Cultura

‘Tutelare i librai o i lettori?’ Io credo che si dovrebbe favorire la lettura

di Michela Sfondrini*

“La priorità della politica deve essere tutelare i lettori o i librai?” si è domandato, retoricamente, Stefano Feltri. La priorità, innanzitutto, dovrebbe essere favorire la lettura, con azioni ben diverse da quelle messe in campo finora, visti i risultati che tutte le statistiche ci raccontano. Tutelare i lettori, o almeno cercare di impedire che si estinguano come i panda, e anche tutelare i librari che rimangono, quando sanno fare il loro mestiere, uno dei baluardi a sostegno del libro e della lettura e i migliori alleati dei lettori.

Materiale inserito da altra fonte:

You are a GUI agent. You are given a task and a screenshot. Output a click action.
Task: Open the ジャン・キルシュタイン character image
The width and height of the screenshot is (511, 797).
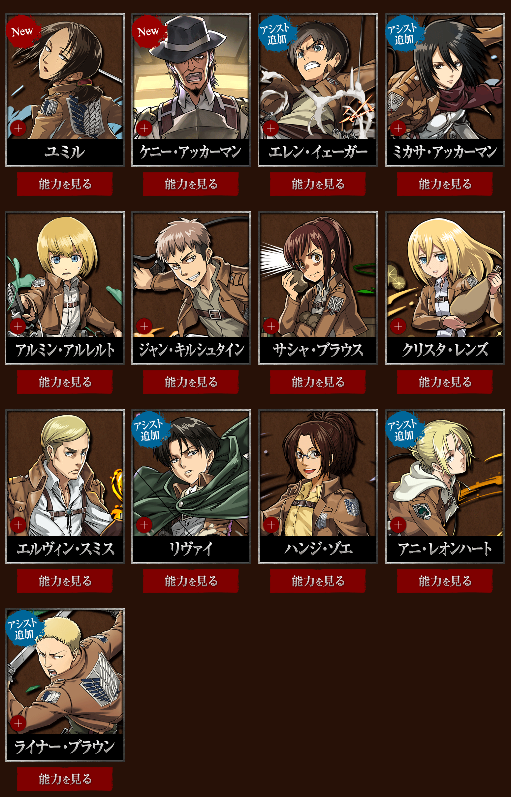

Sono di parte, sono libraia da ormai 20 anni e mi sento ferita leggendo che “le 400 (ma sono oltre 2mila, in realtà) librerie indipendenti che hanno chiuso i battenti negli ultimi cinque anni non offrivano evidentemente alcun servizio che rendesse l’acquisto un’esperienza diversa dall’infilare un libro nel carrello del supermercato o fare un clic su un sito”. Mi sorge quasi il dubbio che il dottor Feltri non sia un grande frequentatore di librerie e di librai e che conosca meno di quanto avrei dato per scontato il mercato italiano del libro.

Mercato che ha delle peculiarità non indifferenti e che tutti ha favorito, finora, tranne i librari indipendenti e le piccole librerie: concentrazioni abnormi sul fronte degli editori, saldature perfette tra chi edita, chi distribuisce e chi vende, ossia non semplici solide alleanze ma identica proprietà all’interno della filiera del libro, il prezzo solo apparentemente imposto e uguale per tutti, in realtà oscillante e a tutto vantaggio delle librerie di catena, dei supermercati o della vendita on line.

Il risultato? Il numero di lettori in Italia è in costante diminuzione (tranne che per ciò che riguarda i bambini e i giovanissimi), il costo dei libri lievita, le condizioni generali talmente penalizzanti – ma tutti dichiarano che le librerie indipendenti dovrebbero essere quasi patrimonio nazionale – da renderne la sopravvivenza quasi un’impresa impossibile. Eppure ci si prova, a far sopravvivere le librerie, con mille e più iniziative diverse – i gruppi di lettura, le presentazioni di libri, le letture a voce alta, le collaborazioni con il mondo della scuola, le recensioni costanti e approfondite, i laboratori didattici, tutta roba che in un supermercato non mi pare di avere mai visto – e che hanno l’obiettivo di valorizzare il libro, la lettura e quella che in gergo si chiama “bibliodiversità”, veicolando l’idea che un libro è, in ogni momento della vita, un ottimo compagno di viaggio.

Dottor Feltri, non credo che la nuova legge sul libro salverà la mia libreria, ma sono convinta contribuirà affinché io possa giocare la mia partita per la sua sopravvivenza ad armi pari, senza partenza a handicap e che, soprattutto, essa non rappresenti alcuna penalizzazione del lettore, che rimarrà libero di scegliere dove acquistare ciò che desidera a un prezzo più ragionevole di quelli attuali – che, come lei ha scritto, sempre più spesso incorpora già in partenza lo sconto che qualcuno può permettersi di praticare (e pratica senza sosta) e qualcun altro no.

Altro poi sarebbe poterci confrontare, ma qui il discorso diventerebbe particolarmente lungo, su quanto il nostro tempo sia (ancora) compatibile con il tempo della lettura che richiede una dimensione di solitudine e di lentezza, un tra sé e sé, una disponibilità al silenzio e all’attenzione che, forse, oggi sono merce rara in mondo sempre più chiassoso, irrimediabilmente social e veloce.